Yesterday I overheard a middle aged man lamenting to a friend why something or other was so “excruciatingly middle class”. he did this whilst: 1. Sipping an espresso macchiato in Carluccio’s’ 2. Ostentatiously making notes in her Moleskine notepad.
Yes, that’s right, two utterly middle class affectations indulged simultaneously without the slightest sense of irony. Funny really.
None of which is my immediate concern. I’m a Moleskine user too. Or, more accurately, I’m a Moleskine hoarder. I like them like everyone else because they look purposeful, artistic and handsome.
Two things trouble me though.
One is the Moleskine Effect. For anyone over 25, seeking this is surely pathetic. The idea (I imagine, since every Moleskine comes with a little leaflet listing the various literary and artistic gods who have ‘carried’ one), is that when you casually slip a Moleskine from your battered satchel and ponder it thoughtfully over an espresso, other sippers will imagine you’re a latter-day Chatwin or Hemingway.
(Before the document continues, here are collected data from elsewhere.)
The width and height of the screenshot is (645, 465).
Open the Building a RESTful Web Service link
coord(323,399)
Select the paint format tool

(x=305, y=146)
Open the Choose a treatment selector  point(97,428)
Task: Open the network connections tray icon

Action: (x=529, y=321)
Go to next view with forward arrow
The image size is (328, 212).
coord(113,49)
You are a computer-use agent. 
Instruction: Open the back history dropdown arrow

Second is the difficulty I seem to have in actually using a Moleskine. I buy a normal notepad or sketchbook; I start scribbling away. But the Moleskine sits there with its lovely wrapper and explanatory leaflet (Classic Hard Cover, built-in elastic closure, cloth ribbon placeholder, expandable accordion pocket for holding tickets, notes and clippings) demanding that you fill its first page with something much more profound than ‘Things to get at Homebase’, or a five minute sketch of next door’s conservatory (done at a recent low point of artistic stimulus). It calls out for something Chatwin- or Picasso-esque.
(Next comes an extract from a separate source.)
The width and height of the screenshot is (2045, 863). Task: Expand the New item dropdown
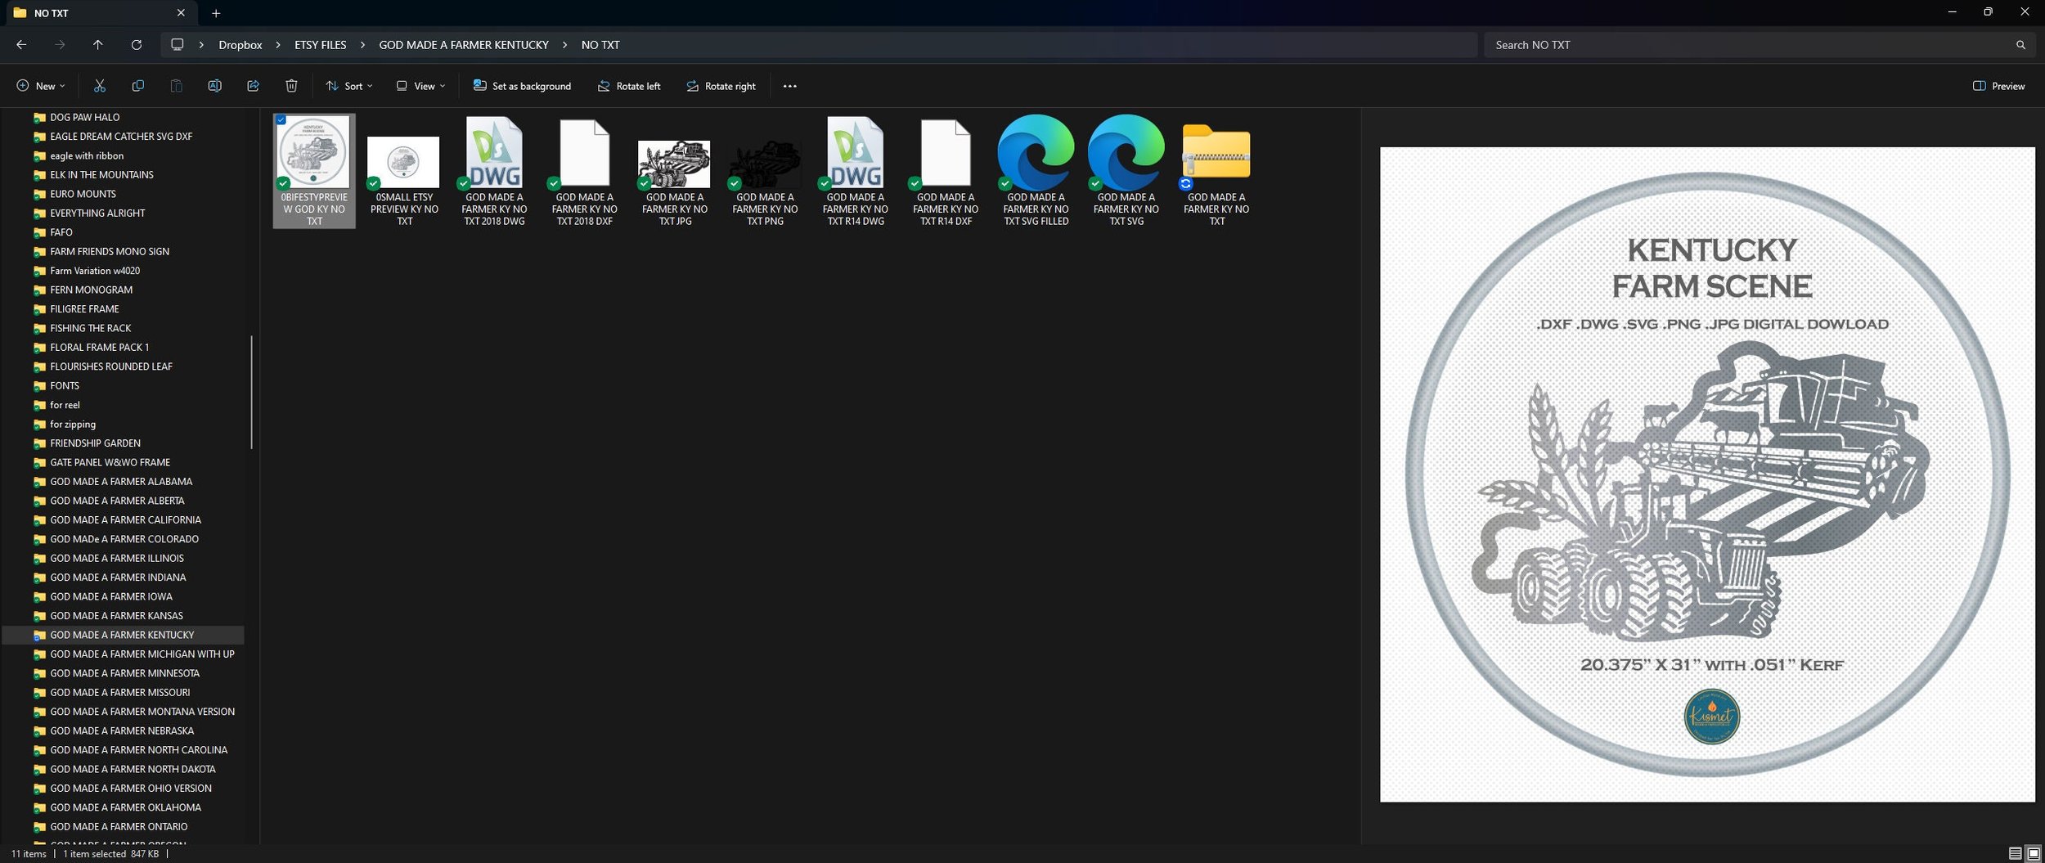point(41,86)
Hence the growing pile of pristine Classics, Volants and Cahiers.
When I do self-consciously get a Moleskine underway the jottings peter out a few pages in. I know I’m going to have persevere, not least because there is a considerable investment tied up in these unused Moleskines (Father’s Day, Christmas and birthdays will bring more).
So the other morning I went out into the garden and told myself “to hell if I write something trite or ruin my new Moleskin with a crap drawing”. I sat down on our bench and drew next door’s conservatory and our lap-larch fence. It was crap and I knew it. I picked up my latest Moleskine and went back inside feeling just that bit more more artistically defeated.